Chase Utley is a good example of a peak candidate.
At first glance, his career numbers paint the picture of a very good player who isn’t quite up the standard of a Hall of Famer, especially if we’re talking about traditional numbers.
Utley was a career .275 hitter with 1,885 hits, 411 doubles, 58 triples, 259 home runs, 1,025 RBI and 1,103 runs scored. He was a good baserunner and swiped 154 bags in his career. He led the league in hit by pitch three times and runs scored once, but that was it for his black ink. He was a six-time All-Star who won four Silver Sluggers.

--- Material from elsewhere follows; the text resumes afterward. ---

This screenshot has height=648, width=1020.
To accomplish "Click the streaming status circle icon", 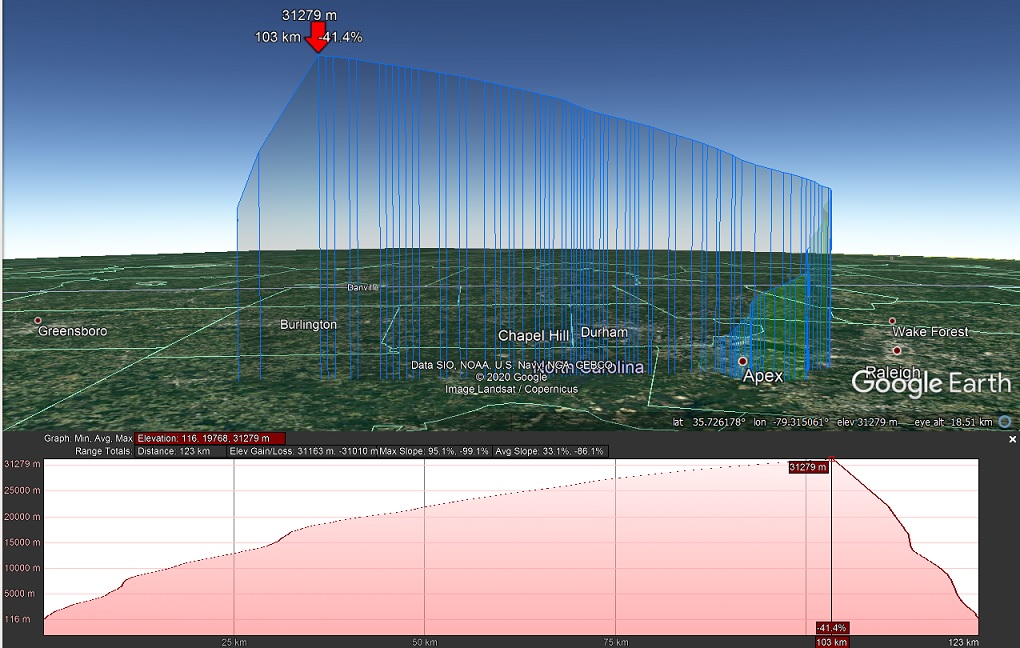I will (1004, 422).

He won a World Series ring and appeared in the Fall Classic three times. He finished in the top 10 of MVP voting three times, but topped out at seventh.
That’s a really good player and my hunch is this sort of resume in a 1960s/1970s vacuum doesn’t sniff Hall of Fame consideration.
Utley was, though, a late bloomer with an extremely high ceiling who packed a major punch in his prime. Due to not being a full-time player until his age-26 season, a few injuries and being mostly a part-time player late in his career, Utley was not, at all, a compiler. It should be pointed out, also, that since it isn’t the 1970s anymore, on-base percentage and slugging percentage are known to be more valuable than batting average and Utley had a .358 OBP along with .465 slugging, good for 117 OPS+ in his career. Still, this isn’t moving the needle enough without accounting for the peak performance.
Was his peak high enough to overcome his lack of benchmark counting stats, such as 2,000 hits, 500 doubles or even 300 home runs? Let’s paint that picture.
Utley’s upper-tier peak was five seasons. He had several other productive seasons, but I’m going to work with five years where he was a Hall of Fame-level performer. Those years were 2005-09.
Here was his average season for five glorious years: 151 games, .301/.388/.535, .922 OPS, 135 OPS+, 175 hits, 39 doubles, five triples, 29 home runs, 101 RBI, 111 runs, 15 stolen bases.